The fact that humans reproduce sexually as opposed to asexually (and are slow reproducers with an open population structure) constrains the design of genetic systems in a way that ensures that the genetic basis of any complex adaptation (such as the eye, the heart, or a cognitive mechanism) will be essentially universal and species-typical. A complex adaptation is like any other intricate machine, whose parts must all be present and fit together precisely if it is to work. Each new human being is put together sexually: A randomly selected half of the mother's set of genes is recombined with a randomly selected half of the father's set of genes. If the suite of genes coding for a complex adaptation were in one parent but not the other, the offspring would receive only some of that adaptation's component parts, and it would fail to develop properly. The only way to prevent the destructive scrambling of our complex adaptations every generation is for all of the genes necessary for coding for each complex adaptation to be universal or near-universal, and hence reliably supplied by each parent. In other words, functional aspects of the architecture (e.g., complex adaptations) will tend to be universal at the genetic level, even though their expression may be limited to a particular sex or age, or be contingent on the presence of an eliciting cue in the environment. Humans are free to vary genetically in their superficial, nonfunctional traits, and they do. But they are constrained by natural selection to share a universal genetic design for their complex, evolved functional architecture. The claim that the human cognitive architecture must be universal at the genetic level is not a pious liberal falsehood—it is a profoundly important fact, derivable from adaptationist principles.

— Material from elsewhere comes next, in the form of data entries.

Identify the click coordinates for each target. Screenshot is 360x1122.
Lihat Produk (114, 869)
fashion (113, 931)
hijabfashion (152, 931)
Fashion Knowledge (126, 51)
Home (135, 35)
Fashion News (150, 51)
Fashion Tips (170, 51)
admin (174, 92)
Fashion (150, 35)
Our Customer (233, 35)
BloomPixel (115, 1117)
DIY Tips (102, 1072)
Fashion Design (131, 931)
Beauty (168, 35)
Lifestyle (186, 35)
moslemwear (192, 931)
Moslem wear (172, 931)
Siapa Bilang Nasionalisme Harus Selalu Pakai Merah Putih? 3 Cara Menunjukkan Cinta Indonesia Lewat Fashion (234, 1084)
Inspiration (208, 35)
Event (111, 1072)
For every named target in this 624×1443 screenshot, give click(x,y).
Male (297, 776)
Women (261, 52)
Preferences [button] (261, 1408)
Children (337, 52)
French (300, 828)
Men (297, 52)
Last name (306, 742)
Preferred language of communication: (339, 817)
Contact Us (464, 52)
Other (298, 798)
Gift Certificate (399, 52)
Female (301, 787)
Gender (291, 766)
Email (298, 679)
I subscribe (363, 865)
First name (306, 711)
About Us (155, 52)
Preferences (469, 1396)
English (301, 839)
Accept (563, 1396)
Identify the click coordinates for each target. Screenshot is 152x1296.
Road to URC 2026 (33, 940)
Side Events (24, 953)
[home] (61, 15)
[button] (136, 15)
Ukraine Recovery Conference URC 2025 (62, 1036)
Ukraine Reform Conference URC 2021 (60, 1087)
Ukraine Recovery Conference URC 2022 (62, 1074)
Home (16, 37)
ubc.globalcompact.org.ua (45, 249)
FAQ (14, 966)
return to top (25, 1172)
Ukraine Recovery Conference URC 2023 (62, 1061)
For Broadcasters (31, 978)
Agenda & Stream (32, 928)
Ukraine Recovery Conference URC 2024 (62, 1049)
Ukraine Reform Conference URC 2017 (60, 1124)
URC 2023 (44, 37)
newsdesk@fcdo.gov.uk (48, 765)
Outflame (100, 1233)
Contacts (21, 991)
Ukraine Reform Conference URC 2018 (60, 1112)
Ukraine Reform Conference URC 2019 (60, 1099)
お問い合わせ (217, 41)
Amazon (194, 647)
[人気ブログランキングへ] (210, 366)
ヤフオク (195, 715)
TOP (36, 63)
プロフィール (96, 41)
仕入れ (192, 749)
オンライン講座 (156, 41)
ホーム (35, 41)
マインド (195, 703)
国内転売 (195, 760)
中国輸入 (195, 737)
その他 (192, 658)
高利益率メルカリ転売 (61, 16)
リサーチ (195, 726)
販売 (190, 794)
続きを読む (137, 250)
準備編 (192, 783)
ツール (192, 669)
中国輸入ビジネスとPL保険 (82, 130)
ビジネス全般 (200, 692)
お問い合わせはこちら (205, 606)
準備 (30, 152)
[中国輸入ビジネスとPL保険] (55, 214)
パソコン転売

For the full argument, see Tooby, J. and Cosmides, L. 1990. On the universality of human nature and the uniqueness of the individual: The role of genetics and adaptation. Journal of Personality. 58(1): 17-67.

Note 4

Bill Hamilton of Oxford, originator of the concept of inclusive fitness and other theories fundamental to modern evolutionary biology, winner of the Kyoto and Crafoord Prizes, and first president of the Human Behavior and Evolution Society, gave a toast at a banquet at an evolutionary biology conference several years ago. From the podium, with dancing eyes, he lifted his glass and announced that he was going to toast Gould—and the audience of hundreds fell dead silent, holding their breath in expectation of a joke to follow. They were not disappointed: Hamilton said that despite the confused and incoherent nature of Gould's publications on evolutionary biology, we should celebrate him anyway, because of the harvest of bright children—future biologists—that his essays would bring into the field. The audience dissolved in laughter and cheers.

Others, such as George Williams, express themselves slightly more obliquely, but any examination of what they write about Gould's ideas quickly communicates the same general evaluation.

Bill Hamilton, John Maynard Smith, Ernst Mayr, and George Williams are all recipients of the Crafoord Prize of the Royal Swedish Academy of Sciences, the equivalent of the Nobel Prize for biology.